I've spent more of my time writing hacks for FPSs like Battlefield, WarRock, CA, etc, then I have spent playing RuneScape, but when ever they updated and were able to detect our hack we had a new one out and working within minutes. I know, a different area, different language, yadda yadda... But it took Jagex over 9 years to finally break 2 methods.

I dont believe for one minute they spent 9 years trying to break 2 issues. Sure I reckon they knew something was going on but resourced it in bans for the most part. They only acted when the issue became a serious problem and the game became inundated in bots. A little late perhaps but they did do it. A little OT, instead of using your time to hack games why not be more creative and make them? After all its much easier to break something than to create it, or is that the idea?

 

I was one that doubted they'd be able to break injection/reflection, yes.
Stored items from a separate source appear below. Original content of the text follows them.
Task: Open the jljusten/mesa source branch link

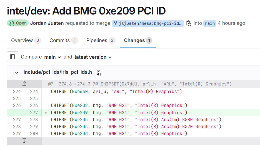Action: [x=148, y=23]
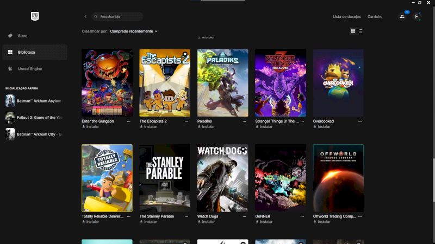Viewport: 435px width, 244px height.
Task: Open the Store from the sidebar
Action: click(x=22, y=36)
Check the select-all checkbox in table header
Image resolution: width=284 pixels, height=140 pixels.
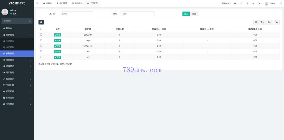pyautogui.click(x=41, y=29)
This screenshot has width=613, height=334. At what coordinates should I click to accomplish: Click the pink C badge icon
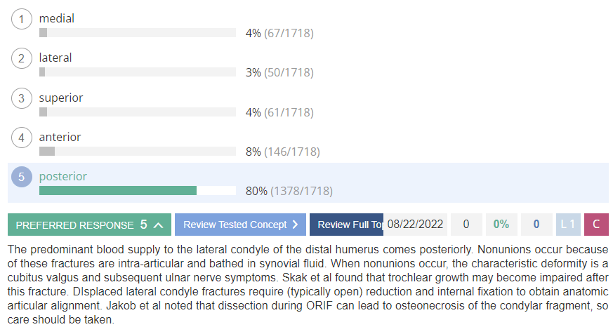(x=596, y=225)
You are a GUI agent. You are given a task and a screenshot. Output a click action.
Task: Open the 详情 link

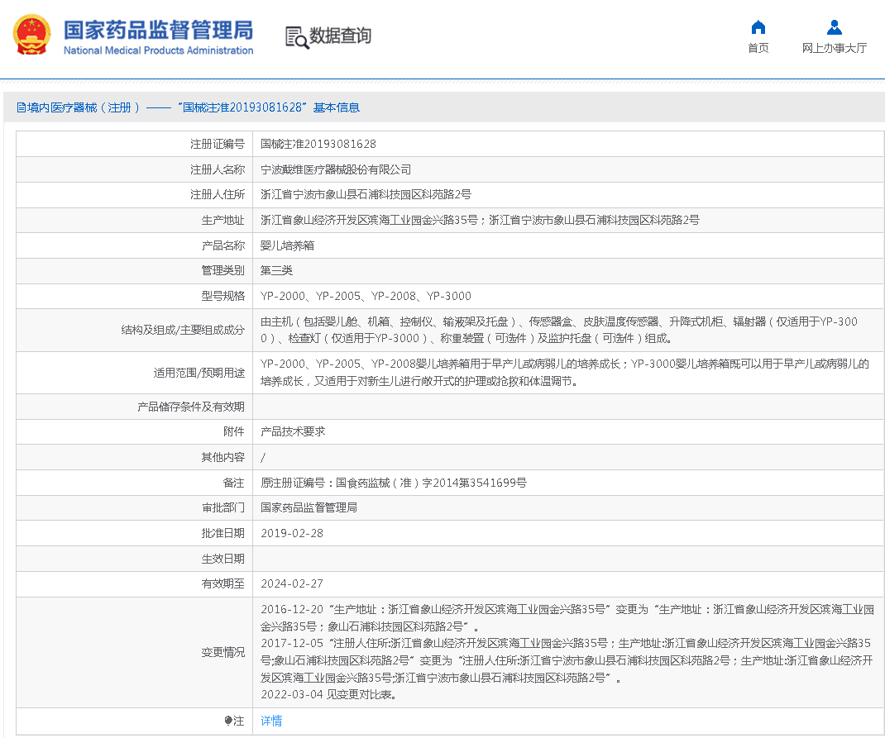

I didn't expect an update as large as they did; no one did. Mind you, the way they implemented it was terrible; laggy game play, slow to play, etc. However, I've known of other ways for bot clients to work for quite some time (knowledge isn't bannable), just lacked interest to pursue or spread them. They will take off in time, once other people grasp them, but until then enjoy RuneScape while you can still cut your yews and kill your avansies. Not a threat, I'm simply confident they'll return.

Fair play at least you admit that you were wrong on the issue. Im not convinced of your thoughts that theyll return. Of course, there will be some efforts made to try to bot but as Mercifull quite rightly said I doubt there will be any long term solutions. Additionally, now that a precedent has been set there's a lot to lose in doing it.